LORD Cultural Resources of Toronto, Canada, one of the foremost museum planning firms in the world, recommended to the museum that it strengthen its presentation of history through partnering with other entities. The new building will hold a major new center for the Cattle Raisers Museum, which relocated from its 7th Street location near downtown Fort Worth. It is the result of a new partnership with the Texas and Southwestern Cattle Raisers Foundation. The Foundation is funding this project, and scholar B. Byron Price, director of the Charles M. Russell Center for the Study of Art of the American West, is the lead curator/advisor. A separate Fort Worth history gallery will present dramatic, real stories of the region and southwest, with rotating exhibits on topics ranging from aviation and the city’s growth and development to Native American history and culture.
In the new building, the highly popular Museum School, which offers preschool and elementary school programs that combine science, history and anthropology with art, music and literature, will have its own campus area on the north side close to the Omni Theater. A new emphasis on the museum’s vast collections making them more visible and accessible will create rich opportunities for adult learning as well as cross-generational programming. Museum School will have six sunny classrooms and an enclosed courtyard area for play and learning.
The new Noble Planetarium will be unequaled in the southwest region of the United States. Offering the first Zeiss-manufactured hybrid planetarium system, comprised of a star projector ball synchronized with a digital projection system using 3D software, the planetarium’s guests will feel transported to the very edge of the universe.
Thousands of bright, clear stars in both southern and northern hemispheres will be visible, and special astronomical occurrences, such as a new asteroid, will be immediately viewable.
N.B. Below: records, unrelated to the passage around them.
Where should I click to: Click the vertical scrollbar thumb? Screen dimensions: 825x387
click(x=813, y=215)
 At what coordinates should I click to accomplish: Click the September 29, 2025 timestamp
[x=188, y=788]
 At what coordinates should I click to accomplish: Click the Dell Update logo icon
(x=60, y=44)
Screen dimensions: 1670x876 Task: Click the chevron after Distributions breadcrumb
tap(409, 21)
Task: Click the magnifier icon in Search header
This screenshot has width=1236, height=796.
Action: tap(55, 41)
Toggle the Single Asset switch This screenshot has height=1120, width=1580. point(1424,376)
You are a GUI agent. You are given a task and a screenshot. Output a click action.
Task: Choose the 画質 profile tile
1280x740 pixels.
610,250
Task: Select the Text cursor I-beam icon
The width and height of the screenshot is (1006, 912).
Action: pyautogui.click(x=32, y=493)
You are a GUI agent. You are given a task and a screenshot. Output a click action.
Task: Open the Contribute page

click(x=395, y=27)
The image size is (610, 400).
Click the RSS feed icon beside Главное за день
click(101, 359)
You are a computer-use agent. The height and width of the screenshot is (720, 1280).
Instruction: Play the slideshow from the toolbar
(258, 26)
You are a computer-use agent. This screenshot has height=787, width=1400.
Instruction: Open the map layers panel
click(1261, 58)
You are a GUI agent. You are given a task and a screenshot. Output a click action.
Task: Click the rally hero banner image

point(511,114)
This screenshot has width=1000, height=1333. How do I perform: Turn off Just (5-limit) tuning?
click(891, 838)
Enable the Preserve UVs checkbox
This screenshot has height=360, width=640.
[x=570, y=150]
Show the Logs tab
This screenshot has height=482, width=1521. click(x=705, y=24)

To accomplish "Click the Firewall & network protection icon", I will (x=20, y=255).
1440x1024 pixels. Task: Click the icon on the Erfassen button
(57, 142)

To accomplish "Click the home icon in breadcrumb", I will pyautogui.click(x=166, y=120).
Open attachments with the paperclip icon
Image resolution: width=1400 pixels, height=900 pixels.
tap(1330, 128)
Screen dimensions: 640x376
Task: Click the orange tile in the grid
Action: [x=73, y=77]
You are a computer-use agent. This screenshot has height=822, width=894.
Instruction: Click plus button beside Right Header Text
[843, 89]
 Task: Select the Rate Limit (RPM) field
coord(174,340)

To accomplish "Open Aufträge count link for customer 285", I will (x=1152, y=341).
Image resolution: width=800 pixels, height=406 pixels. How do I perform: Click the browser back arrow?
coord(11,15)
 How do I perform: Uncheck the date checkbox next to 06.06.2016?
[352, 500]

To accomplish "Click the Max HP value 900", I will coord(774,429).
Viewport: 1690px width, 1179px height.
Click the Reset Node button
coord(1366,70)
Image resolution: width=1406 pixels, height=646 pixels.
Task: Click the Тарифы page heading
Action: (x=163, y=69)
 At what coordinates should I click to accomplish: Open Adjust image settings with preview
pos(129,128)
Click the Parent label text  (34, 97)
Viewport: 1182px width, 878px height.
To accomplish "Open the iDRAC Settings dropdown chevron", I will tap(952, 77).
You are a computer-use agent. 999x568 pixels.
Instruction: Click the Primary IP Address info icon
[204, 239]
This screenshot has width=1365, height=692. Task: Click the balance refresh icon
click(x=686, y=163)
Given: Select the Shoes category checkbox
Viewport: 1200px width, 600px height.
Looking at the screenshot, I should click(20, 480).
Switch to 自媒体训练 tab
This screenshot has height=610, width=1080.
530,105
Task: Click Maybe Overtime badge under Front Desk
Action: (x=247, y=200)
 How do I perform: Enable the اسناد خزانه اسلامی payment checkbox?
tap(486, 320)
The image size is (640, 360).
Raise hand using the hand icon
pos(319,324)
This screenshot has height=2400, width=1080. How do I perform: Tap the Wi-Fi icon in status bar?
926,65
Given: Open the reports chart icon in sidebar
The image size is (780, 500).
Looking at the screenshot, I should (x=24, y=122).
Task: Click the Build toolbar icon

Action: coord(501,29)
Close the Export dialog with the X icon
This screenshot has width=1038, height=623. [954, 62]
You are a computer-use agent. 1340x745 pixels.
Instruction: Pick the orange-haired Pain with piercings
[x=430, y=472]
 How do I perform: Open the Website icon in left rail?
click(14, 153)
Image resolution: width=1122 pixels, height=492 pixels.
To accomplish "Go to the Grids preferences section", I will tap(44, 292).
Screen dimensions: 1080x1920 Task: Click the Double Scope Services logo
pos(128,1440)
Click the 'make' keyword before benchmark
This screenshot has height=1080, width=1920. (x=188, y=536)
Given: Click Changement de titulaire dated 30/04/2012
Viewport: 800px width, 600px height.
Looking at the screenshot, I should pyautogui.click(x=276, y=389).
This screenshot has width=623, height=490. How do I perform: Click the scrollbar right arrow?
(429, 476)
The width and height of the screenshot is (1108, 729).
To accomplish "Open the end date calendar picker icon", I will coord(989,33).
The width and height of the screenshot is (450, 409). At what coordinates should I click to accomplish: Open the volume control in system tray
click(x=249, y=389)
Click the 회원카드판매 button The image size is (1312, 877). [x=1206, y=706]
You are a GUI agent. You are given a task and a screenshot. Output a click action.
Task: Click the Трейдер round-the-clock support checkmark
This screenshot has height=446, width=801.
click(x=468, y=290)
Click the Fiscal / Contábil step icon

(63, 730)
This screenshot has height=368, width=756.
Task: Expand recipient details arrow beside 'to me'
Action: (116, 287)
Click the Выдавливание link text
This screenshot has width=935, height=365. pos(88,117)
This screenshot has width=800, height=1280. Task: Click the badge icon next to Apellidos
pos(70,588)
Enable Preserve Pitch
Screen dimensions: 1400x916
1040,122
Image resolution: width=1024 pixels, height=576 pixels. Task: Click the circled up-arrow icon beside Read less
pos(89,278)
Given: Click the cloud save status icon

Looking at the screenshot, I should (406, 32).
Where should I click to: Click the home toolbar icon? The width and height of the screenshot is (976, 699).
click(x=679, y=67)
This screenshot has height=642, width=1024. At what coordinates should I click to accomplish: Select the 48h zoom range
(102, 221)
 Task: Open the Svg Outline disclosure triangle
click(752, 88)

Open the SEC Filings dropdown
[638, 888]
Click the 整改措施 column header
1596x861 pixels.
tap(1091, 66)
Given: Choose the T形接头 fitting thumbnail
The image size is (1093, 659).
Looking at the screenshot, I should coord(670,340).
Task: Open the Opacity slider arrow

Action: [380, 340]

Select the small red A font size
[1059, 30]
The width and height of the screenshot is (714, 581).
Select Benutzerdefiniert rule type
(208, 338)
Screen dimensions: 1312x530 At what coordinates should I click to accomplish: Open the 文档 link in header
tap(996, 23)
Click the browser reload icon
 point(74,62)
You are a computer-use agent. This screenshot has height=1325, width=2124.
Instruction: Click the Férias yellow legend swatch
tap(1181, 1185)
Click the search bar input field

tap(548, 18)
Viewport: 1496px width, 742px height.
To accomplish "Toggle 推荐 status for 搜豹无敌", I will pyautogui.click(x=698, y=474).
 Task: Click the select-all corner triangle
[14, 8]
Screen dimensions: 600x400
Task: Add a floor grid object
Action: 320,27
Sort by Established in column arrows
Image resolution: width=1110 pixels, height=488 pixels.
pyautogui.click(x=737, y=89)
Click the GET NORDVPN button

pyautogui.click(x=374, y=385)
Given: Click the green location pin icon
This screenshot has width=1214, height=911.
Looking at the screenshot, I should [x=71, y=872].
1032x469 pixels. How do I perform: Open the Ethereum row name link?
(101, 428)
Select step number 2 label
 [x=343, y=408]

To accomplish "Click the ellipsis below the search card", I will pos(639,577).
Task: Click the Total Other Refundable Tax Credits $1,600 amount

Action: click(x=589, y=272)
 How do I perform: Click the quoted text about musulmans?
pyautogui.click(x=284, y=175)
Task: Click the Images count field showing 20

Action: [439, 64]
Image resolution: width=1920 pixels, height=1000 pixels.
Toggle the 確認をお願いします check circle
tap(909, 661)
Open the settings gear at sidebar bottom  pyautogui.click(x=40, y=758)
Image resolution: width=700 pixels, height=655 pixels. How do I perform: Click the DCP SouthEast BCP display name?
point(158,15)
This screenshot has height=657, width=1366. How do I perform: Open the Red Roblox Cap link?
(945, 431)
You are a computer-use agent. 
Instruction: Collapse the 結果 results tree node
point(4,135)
A waiting/exhibit area will have four large viewing screens showing live, up-to-the-minute views of the Sun, both its visible surface as well as layers normally invisible except through special filters. Another screen will display a downlink with the Space Telescope Science Institute, giving guests the latest information from the Hubble Telescope. The planetarium will be able to communicate with other planetariums in the nation for programming, particularly New York’s Hayden Planetarium, with whom it will share the same leading edge Uniview software. The museum’s authentic Sputnik and meteorites will also be on display. The Noble will be a leader among planetariums in its unique design, capable of displaying the universe as it is, not as it was.
The museum has retained one of the top exhibit design firms in the country, Bob Weis Design Island Associates, to assist the staff in developing new exhibits for the building. Over the years, Weis has worked with some of the most prestigious organizations in the country including the Smithsonian, National Geographic, Kennedy Space Center, The Walt Disney Company, the Museum of Science and Industry in Chicago, and the Rockefeller Center in New York City.